No estaba dormida. Lo sabía porque podía oír el ruido del refrigerador. El paso ocasional de un carro. El crujido de la madera bajo sus pies aunque no se moviera.
Pero su cuerpo no respondía.
Y sus pensamientos se desplazaban como si alguien más los empujara.
Estaba sentada en su sillón, con las luces apagadas, observando la ventana. Afuera no llovía, pero dentro de ella, algo caía. Una especie de llovizna mental que le humedecía la conciencia.
Entonces lo vio.
Primero como una sombra. Luego como una figura más definida. En la esquina de la habitación, junto a su estantería, alguien —o algo— parecía estar de pie. No amenazaba. No hablaba. Solo estaba.
Alma no se asustó.
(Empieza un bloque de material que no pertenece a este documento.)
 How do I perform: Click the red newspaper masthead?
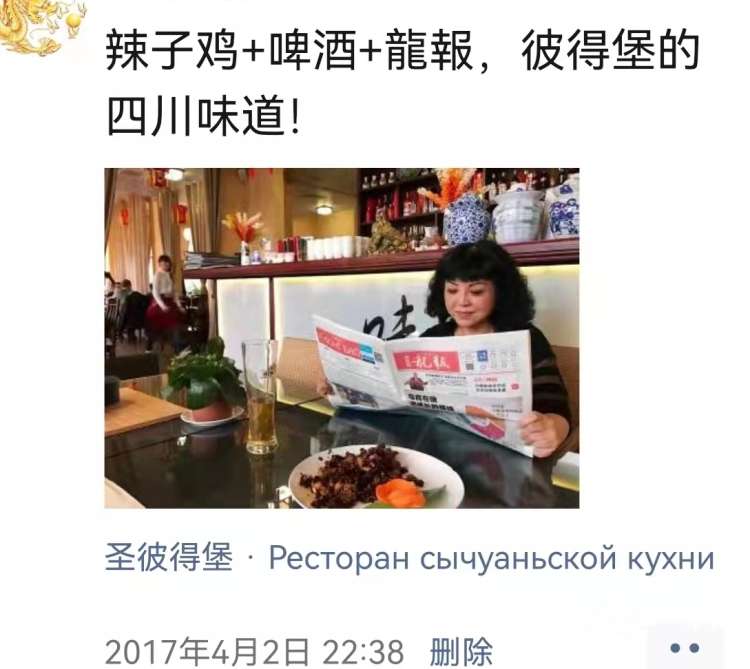click(x=425, y=362)
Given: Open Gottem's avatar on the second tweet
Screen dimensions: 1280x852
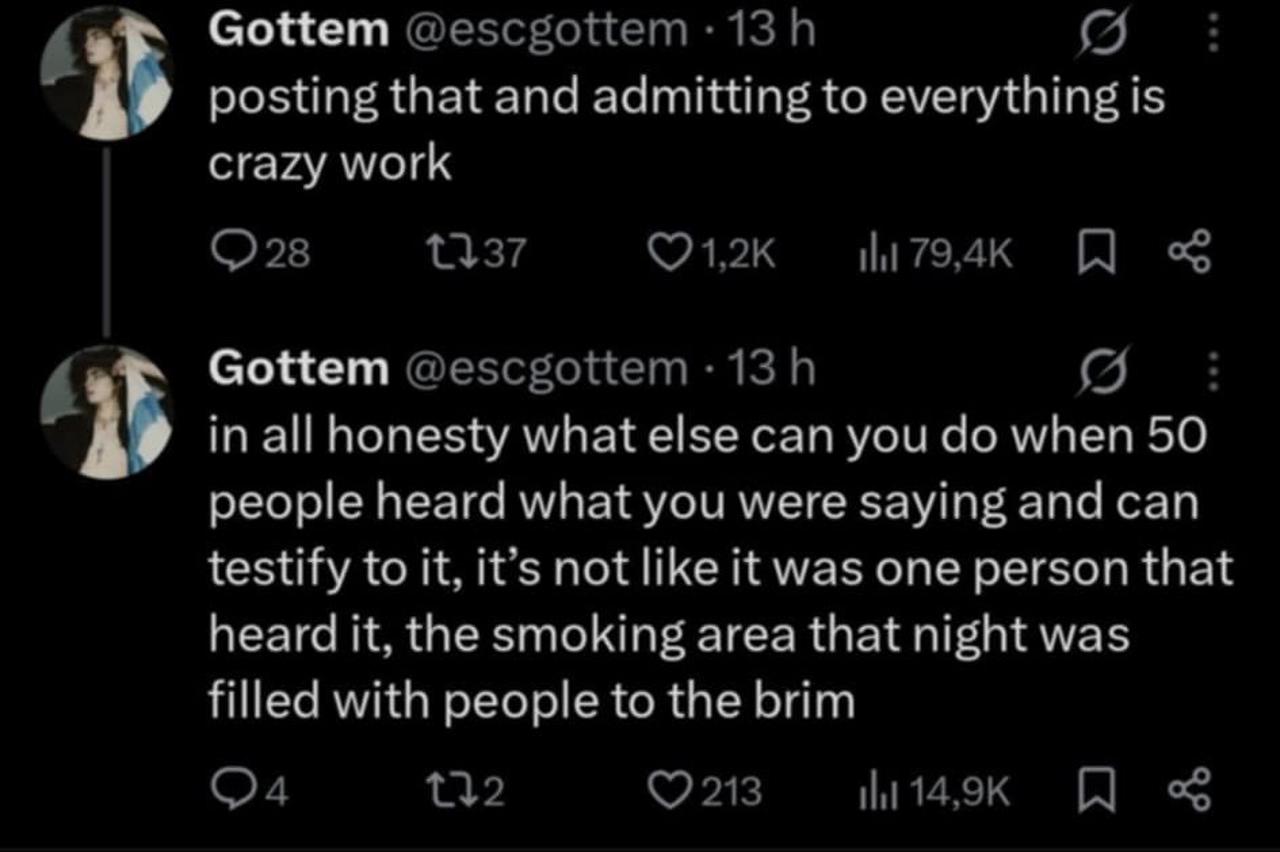Looking at the screenshot, I should (107, 411).
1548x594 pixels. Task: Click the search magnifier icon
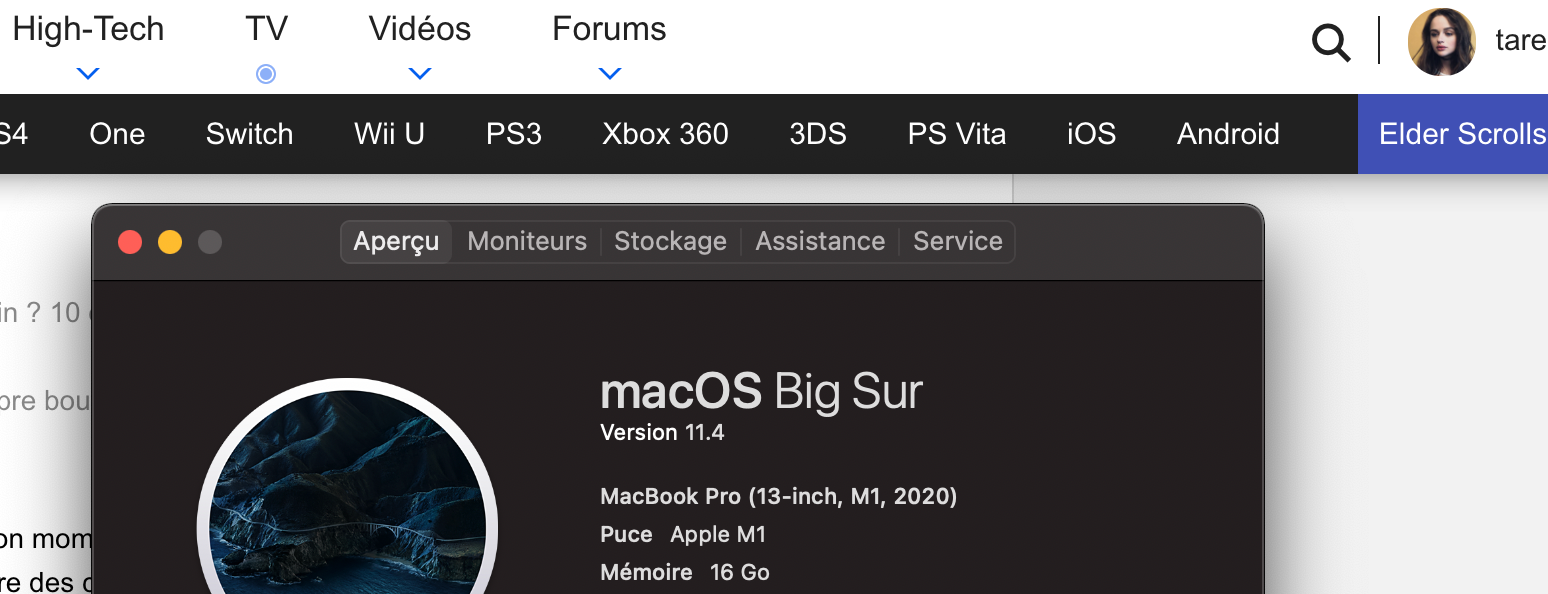(x=1331, y=43)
No tenía energía para eso.
—¿Qué hacés acá? —susurró sin moverse.
La figura no respondió. Pero algo cambió en el aire. Como si la temperatura se hubiera dado cuenta de que había un visitante. Como si la realidad se hubiera rasgado un poco y por ahí se colara lo que no debía estar despierto.
Cerró los ojos solo por un segundo. Al abrirlos, la figura ya no estaba. Pero su aroma, una mezcla de tierra húmeda y papel viejo, seguía flotando en el cuarto.
Eso era lo peor de la vigilia:
No podías confiar en tus ojos, pero tampoco en tus recuerdos.
A veces escuchaba voces detrás de las paredes. O una risa corta detrás de su cabeza.
Una noche creyó haber visto a su madre sirviéndose té en la cocina.
Otra, sintió que alguien le acariciaba la espalda justo antes de que el sol saliera.
No eran sueños. No lo sentía así.
Era como si el umbral entre los mundos se estuviera debilitando.
Como si la falta de sueño no la estuviera matando… sino transformando en algo más receptivo.
Como si quedarse despierta también fuera una forma de cruzar al otro lado.
Respiró hondo.
Se levantó del sillón.
Cada paso que daba se sentía como si caminara entre capas de niebla.
No estaba segura de si realmente estaba sola.
Pero tampoco quería comprobarlo.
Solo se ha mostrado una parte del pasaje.